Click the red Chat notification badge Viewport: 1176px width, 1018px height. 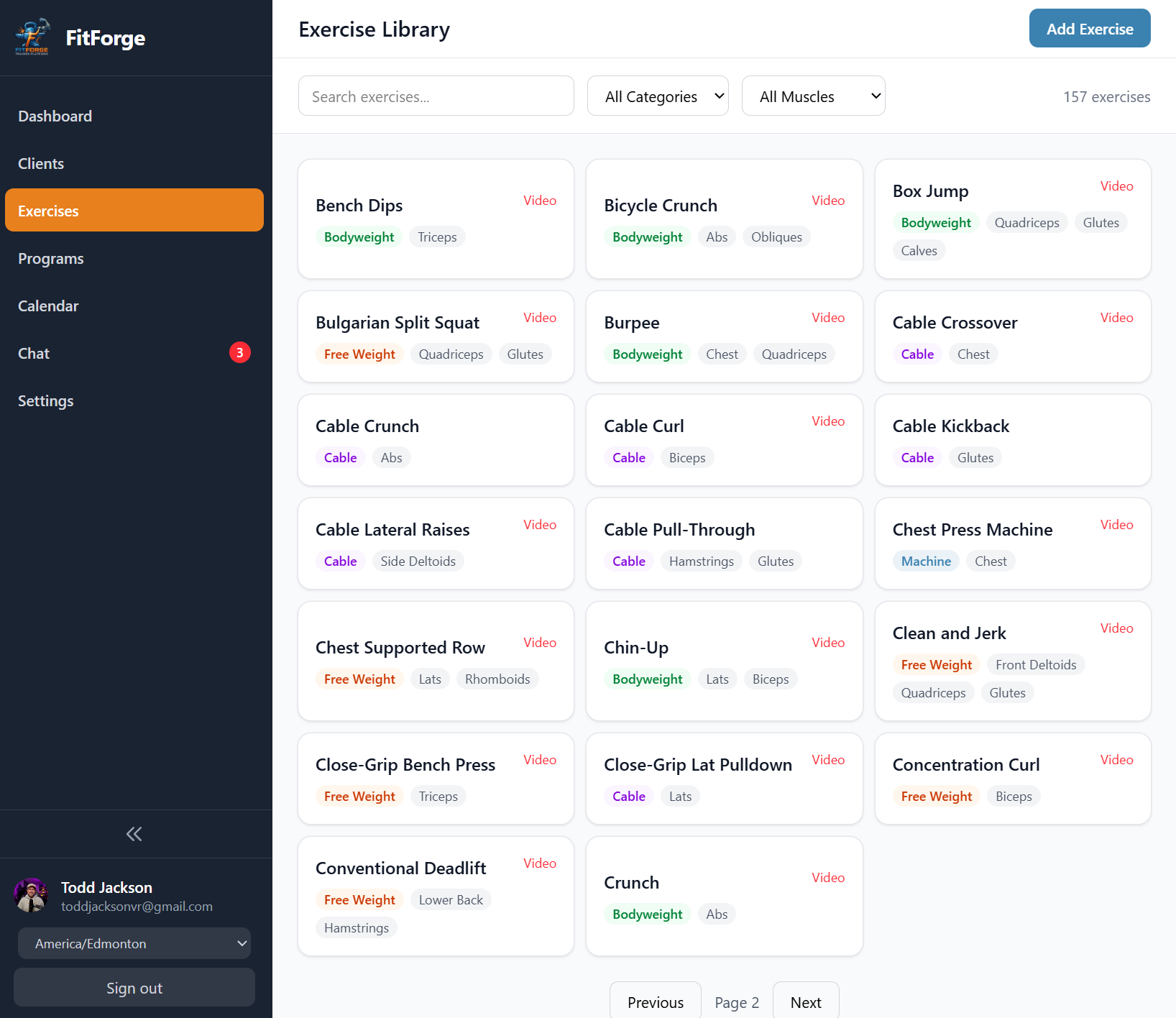240,352
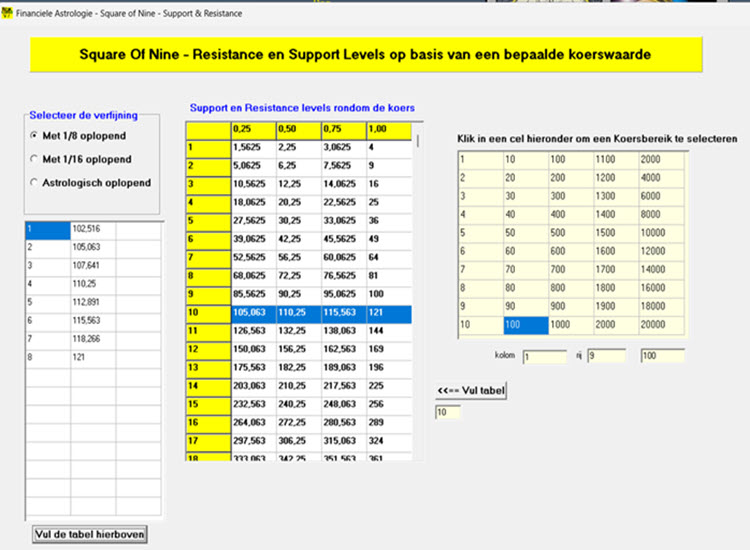Select row header 17 in center table
This screenshot has height=550, width=750.
(x=207, y=441)
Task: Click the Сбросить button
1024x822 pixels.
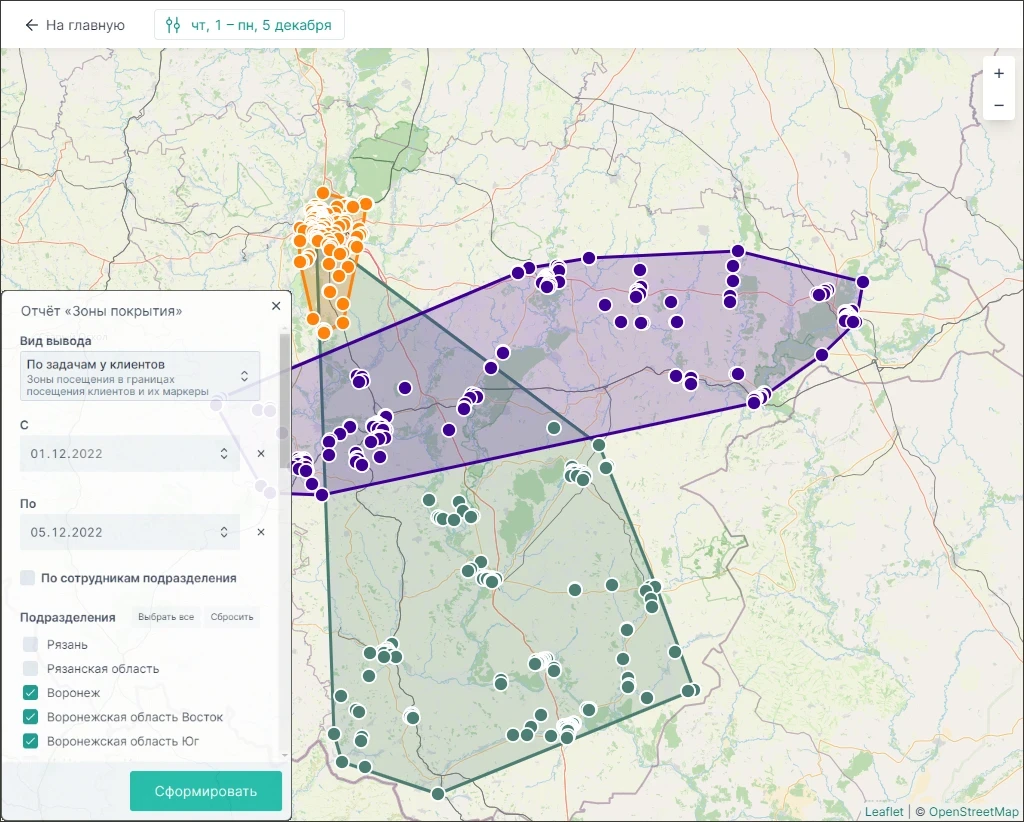Action: tap(232, 617)
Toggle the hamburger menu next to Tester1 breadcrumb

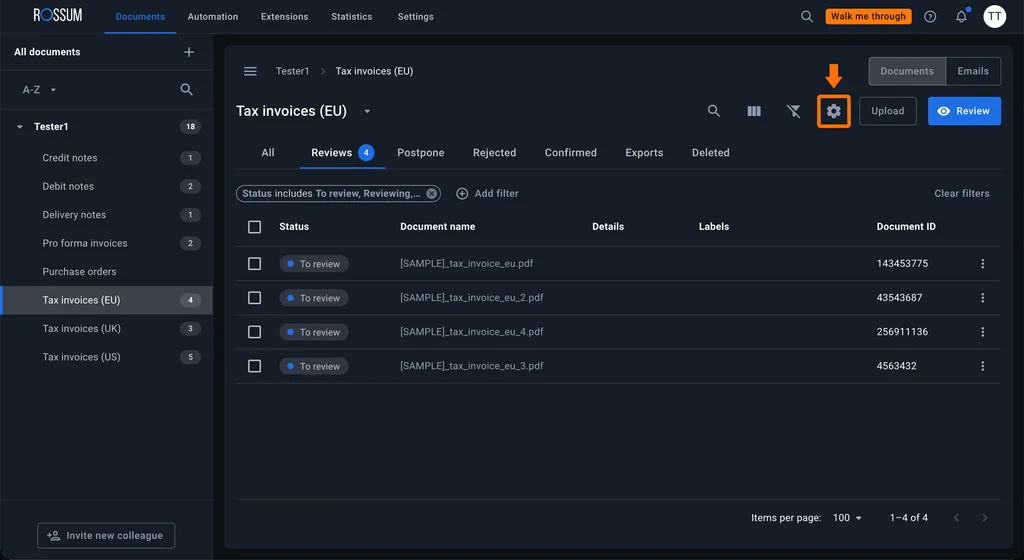[x=250, y=71]
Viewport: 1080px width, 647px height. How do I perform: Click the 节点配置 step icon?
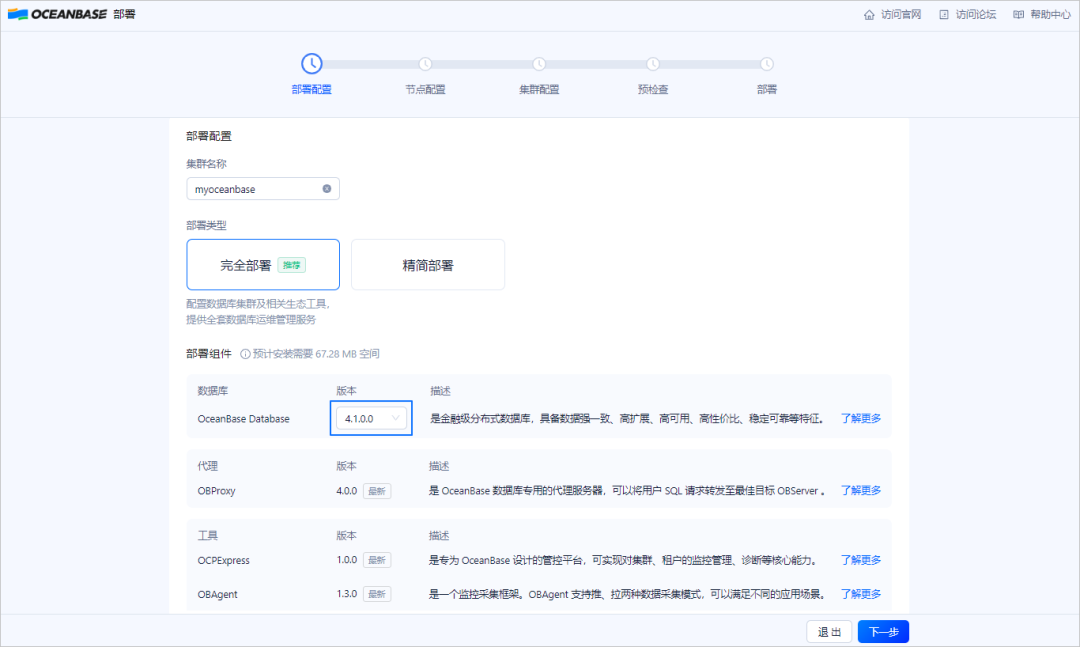click(x=425, y=62)
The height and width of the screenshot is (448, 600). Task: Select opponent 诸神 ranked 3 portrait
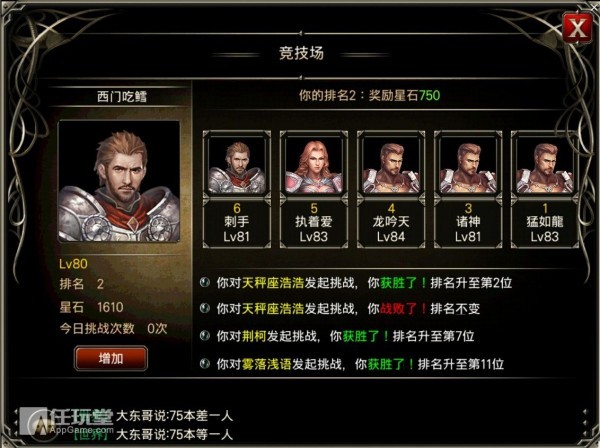(468, 165)
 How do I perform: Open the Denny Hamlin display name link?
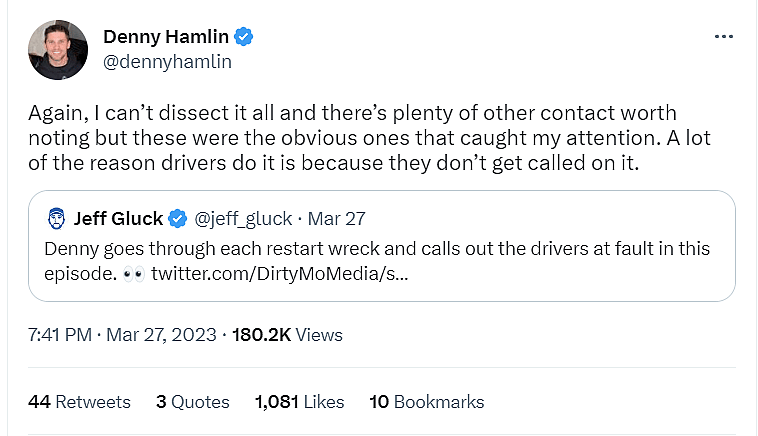(166, 38)
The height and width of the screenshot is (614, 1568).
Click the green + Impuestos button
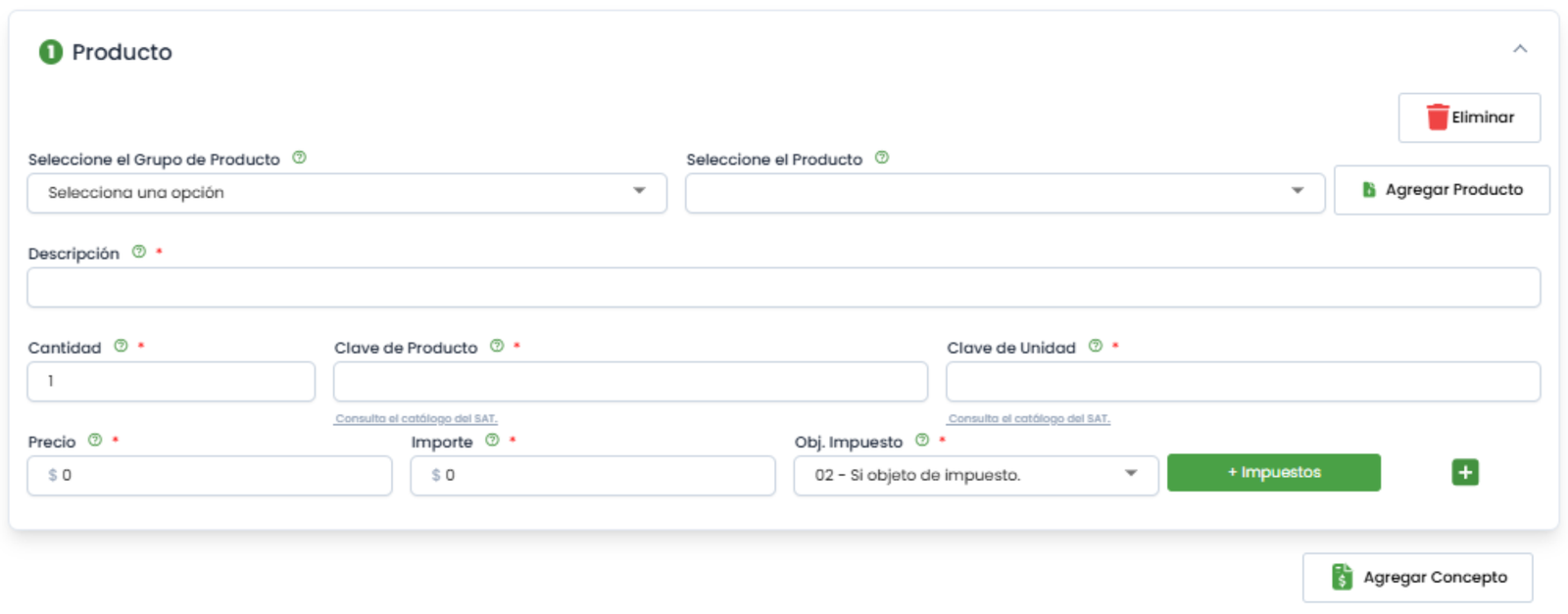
----------------
**Stated goal**
Copy out, word for word, the material from the line containing "The height and width of the screenshot is (448, 600)." through its final line, omitting the pictures.

**Written response**
The height and width of the screenshot is (448, 600). Task: Select opponent 诸神 ranked 3 portrait
(468, 165)
 How do I perform: Open the Denny Hamlin display name link?
(166, 38)
The height and width of the screenshot is (614, 1568).
Click the green + Impuestos button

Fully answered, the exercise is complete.